── SUPPLIED RECORDS ──

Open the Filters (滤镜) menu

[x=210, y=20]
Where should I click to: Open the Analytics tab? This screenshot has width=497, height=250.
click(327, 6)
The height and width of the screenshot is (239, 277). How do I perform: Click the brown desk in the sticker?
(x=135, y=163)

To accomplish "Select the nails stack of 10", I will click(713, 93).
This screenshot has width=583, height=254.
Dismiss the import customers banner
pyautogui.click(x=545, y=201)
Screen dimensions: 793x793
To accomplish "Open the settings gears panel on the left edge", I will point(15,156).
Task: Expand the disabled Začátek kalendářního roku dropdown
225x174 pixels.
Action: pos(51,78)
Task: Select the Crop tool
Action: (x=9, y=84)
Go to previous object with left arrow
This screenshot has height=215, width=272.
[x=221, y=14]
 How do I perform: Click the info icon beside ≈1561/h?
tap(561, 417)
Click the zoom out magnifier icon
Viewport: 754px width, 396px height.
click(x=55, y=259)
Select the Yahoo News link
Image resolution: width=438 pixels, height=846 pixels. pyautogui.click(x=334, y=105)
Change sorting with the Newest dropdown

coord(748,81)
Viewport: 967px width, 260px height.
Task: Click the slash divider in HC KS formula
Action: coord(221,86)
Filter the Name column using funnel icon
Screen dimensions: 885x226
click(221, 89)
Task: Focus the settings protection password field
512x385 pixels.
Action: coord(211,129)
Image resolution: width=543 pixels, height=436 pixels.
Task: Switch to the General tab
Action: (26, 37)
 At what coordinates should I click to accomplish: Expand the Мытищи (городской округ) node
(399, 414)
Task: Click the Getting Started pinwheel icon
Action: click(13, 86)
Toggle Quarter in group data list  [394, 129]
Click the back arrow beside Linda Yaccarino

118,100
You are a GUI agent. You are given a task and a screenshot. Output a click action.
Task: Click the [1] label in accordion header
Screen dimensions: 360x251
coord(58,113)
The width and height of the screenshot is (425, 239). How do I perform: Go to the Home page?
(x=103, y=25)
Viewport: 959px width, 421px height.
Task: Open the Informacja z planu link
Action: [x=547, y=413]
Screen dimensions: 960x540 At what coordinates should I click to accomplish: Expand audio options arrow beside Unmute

───

_WHAT IS REQUIRED_
Work out how many lines of the listing contain the string "will". Please reply with the number only.

_RESULT OF THIS TASK_
2